◆ What needs to be done
"Spandana Singh (370, 2256)" appears in one line; retype that line and all lines following it through the end of the records, with nothing left out or added.

◆ Dataset entries
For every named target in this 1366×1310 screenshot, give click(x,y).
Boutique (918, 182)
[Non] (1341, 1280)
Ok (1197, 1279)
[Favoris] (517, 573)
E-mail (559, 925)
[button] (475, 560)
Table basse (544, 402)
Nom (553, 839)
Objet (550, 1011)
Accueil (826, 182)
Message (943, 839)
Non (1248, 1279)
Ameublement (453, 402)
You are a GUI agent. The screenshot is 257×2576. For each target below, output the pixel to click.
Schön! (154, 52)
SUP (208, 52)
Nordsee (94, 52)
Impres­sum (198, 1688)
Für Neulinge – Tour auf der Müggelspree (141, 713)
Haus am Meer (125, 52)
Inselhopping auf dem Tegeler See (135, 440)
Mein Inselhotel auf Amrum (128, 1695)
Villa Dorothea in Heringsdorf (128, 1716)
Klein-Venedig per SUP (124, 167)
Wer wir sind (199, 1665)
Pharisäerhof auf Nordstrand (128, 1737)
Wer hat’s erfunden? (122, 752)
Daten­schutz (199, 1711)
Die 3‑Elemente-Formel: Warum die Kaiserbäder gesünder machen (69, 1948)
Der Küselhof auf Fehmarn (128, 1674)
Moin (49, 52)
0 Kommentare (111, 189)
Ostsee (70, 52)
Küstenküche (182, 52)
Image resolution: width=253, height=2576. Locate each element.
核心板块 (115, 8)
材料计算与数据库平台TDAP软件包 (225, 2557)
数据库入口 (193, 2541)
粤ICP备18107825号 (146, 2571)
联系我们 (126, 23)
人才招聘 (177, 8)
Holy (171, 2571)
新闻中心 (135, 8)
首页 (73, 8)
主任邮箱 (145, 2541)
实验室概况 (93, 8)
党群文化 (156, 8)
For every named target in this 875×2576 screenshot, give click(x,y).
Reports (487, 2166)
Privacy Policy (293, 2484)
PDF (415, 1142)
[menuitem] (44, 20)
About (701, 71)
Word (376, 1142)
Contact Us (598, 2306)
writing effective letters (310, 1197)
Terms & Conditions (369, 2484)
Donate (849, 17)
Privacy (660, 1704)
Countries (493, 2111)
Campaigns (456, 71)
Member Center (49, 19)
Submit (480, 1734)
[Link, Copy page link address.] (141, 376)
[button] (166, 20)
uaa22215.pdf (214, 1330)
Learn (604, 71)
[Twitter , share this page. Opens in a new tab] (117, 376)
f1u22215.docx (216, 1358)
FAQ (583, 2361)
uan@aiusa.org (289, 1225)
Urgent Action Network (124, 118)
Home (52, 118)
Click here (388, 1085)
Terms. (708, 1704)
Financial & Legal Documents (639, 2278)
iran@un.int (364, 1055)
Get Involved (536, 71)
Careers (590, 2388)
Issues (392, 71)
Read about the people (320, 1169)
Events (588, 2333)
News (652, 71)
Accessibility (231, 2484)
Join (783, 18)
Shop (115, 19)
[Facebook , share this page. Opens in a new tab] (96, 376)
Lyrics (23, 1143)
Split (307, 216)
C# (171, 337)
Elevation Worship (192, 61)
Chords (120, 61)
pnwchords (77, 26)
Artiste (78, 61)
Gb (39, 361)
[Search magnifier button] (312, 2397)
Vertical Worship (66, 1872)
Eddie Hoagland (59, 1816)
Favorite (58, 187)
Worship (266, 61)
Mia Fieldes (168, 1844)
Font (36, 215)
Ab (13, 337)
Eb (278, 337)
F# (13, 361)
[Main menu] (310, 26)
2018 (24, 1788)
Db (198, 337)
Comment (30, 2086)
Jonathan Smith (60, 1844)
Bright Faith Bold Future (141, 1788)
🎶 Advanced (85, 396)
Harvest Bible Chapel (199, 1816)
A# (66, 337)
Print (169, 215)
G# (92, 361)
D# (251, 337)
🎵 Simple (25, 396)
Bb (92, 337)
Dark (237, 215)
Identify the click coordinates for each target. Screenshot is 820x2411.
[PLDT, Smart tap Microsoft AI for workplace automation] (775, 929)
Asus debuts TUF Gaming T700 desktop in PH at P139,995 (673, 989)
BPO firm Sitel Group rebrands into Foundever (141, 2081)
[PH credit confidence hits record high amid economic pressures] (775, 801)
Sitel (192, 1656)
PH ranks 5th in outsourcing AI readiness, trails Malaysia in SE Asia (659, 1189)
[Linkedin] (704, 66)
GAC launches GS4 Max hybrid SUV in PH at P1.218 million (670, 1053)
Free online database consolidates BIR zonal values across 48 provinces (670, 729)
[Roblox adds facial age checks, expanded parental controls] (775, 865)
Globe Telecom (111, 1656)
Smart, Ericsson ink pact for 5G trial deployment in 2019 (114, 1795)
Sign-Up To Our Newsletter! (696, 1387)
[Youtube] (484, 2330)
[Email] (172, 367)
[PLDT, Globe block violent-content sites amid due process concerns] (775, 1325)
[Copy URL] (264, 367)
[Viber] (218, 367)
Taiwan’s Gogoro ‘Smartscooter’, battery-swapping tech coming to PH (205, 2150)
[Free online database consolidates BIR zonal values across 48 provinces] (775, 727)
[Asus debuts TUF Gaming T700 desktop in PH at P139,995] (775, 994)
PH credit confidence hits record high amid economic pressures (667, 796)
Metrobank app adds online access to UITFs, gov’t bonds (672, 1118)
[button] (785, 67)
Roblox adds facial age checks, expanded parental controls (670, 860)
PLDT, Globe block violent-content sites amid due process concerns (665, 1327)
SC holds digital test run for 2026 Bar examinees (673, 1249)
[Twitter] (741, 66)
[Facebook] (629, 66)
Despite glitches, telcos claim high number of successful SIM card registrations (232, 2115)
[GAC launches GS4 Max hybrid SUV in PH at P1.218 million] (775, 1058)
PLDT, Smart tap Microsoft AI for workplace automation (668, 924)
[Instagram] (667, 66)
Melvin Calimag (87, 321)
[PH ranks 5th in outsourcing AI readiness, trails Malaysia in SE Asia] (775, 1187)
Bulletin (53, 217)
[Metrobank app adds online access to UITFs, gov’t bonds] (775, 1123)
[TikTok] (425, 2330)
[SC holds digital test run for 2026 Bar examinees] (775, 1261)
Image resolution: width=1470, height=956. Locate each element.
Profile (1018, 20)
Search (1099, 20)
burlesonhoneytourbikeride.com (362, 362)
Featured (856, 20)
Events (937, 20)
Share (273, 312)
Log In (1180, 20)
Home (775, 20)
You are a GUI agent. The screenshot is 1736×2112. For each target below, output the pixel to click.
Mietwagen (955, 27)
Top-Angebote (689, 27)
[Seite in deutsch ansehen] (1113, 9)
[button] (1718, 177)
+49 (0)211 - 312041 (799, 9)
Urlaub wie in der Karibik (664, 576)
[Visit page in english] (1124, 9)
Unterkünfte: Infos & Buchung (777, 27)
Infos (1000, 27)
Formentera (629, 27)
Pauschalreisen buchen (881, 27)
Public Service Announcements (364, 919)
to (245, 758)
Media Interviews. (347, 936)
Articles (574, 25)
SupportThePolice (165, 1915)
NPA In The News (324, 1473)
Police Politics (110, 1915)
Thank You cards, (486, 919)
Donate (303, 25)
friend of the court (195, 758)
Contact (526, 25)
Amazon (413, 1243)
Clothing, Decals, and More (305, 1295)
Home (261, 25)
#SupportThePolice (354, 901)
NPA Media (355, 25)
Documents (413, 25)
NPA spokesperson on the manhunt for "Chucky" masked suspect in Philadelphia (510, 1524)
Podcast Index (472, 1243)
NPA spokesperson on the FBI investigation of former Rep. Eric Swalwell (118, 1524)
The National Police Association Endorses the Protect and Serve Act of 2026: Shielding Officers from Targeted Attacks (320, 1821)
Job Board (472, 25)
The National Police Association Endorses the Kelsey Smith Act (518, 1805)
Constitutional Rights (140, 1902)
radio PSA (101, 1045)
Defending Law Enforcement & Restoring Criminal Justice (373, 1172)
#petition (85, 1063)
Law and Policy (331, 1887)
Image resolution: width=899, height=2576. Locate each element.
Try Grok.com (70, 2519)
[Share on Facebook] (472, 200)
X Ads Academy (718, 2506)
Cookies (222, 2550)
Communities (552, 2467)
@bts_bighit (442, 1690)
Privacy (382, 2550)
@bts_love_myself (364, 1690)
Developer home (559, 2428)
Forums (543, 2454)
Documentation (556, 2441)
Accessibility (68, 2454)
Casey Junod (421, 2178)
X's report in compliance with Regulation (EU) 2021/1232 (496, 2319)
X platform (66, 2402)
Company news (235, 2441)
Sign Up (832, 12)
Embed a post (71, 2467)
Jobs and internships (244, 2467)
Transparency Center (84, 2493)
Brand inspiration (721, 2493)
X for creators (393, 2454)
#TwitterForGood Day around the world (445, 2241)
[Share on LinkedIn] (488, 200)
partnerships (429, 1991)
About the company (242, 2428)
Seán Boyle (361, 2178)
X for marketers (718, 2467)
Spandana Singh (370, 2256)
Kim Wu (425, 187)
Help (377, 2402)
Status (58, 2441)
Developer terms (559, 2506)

◆ Expected answer
Spandana Singh (370, 2256)
Kim Wu (425, 187)
Help (377, 2402)
Status (58, 2441)
Developer terms (559, 2506)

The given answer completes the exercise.